▶ [TRECHO SELECIONADO]
________

VOLTAR

Brasil desperdica a maior fonte de energia, o Sol

OESP, Geral, p.A12
04 de Jul de 2004

Brasil desperdiça a maior fonte de energia, o Sol
Limpa e renovável, ela é praticamente inaproveitada no País, onde 12 milhões vivem sem eletricidade
EVANILDO DA SILVEIRA
Todos os dias o Sol envia para a Terra 10 mil vezes mais energia do que a humanidade consome. Embora venha crescendo a um ritmo de 40% ao ano, o aproveitamento desse enorme potencial ainda é ínfimo. Hoje a potência dos painéis fotovoltaicos, que transformam a radiação solar em energia elétrica, produzidos no mundo num ano chega a 750 megawatts (MW). Muito pouco se comparada com a das usinas hidrelétricas. Só a de Itaipu, por exemplo, tem uma potência quase 15 vezes maior - 11.000 MW.

________

▶ [QUESTÃO 1]
Duplique todas as linhas da listagem abaixo, do começo ao fim e sem alterar nada, mas deixe as imagens de fora.
O texto e a listagem são materiais independentes entre si.

________

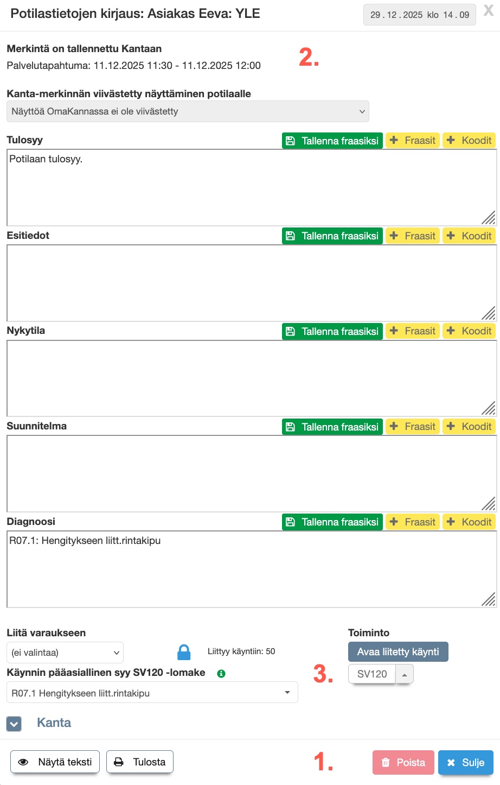Click the blue lock icon
This screenshot has width=500, height=785.
184,651
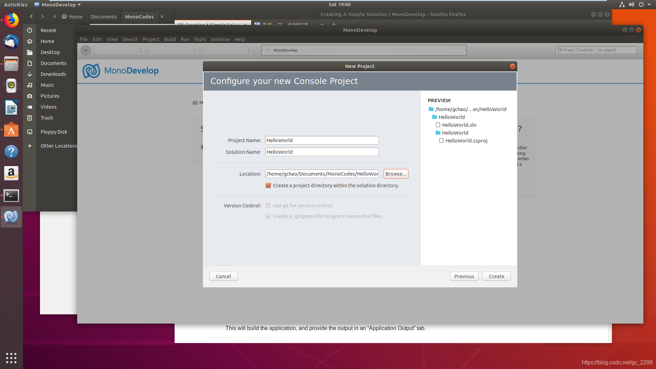This screenshot has width=656, height=369.
Task: Click the Forward navigation arrow icon
Action: coord(42,16)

________

▶ [QUESTÃO 2]
Transcreva do texto sobre energia solar a passagem entre "OESP, Geral, p.A12" e "- 11.000 MW.", inclusive, sem nenhuma modificação.

▶ [RESULTADO 1]
Click the blue lock icon
This screenshot has width=500, height=785.
184,651
This screenshot has width=656, height=369.
Task: Click the Forward navigation arrow icon
Action: coord(42,16)

▶ [RESULTADO 2]
OESP, Geral, p.A12
04 de Jul de 2004

Brasil desperdiça a maior fonte de energia, o Sol
Limpa e renovável, ela é praticamente inaproveitada no País, onde 12 milhões vivem sem eletricidade
EVANILDO DA SILVEIRA
Todos os dias o Sol envia para a Terra 10 mil vezes mais energia do que a humanidade consome. Embora venha crescendo a um ritmo de 40% ao ano, o aproveitamento desse enorme potencial ainda é ínfimo. Hoje a potência dos painéis fotovoltaicos, que transformam a radiação solar em energia elétrica, produzidos no mundo num ano chega a 750 megawatts (MW). Muito pouco se comparada com a das usinas hidrelétricas. Só a de Itaipu, por exemplo, tem uma potência quase 15 vezes maior - 11.000 MW.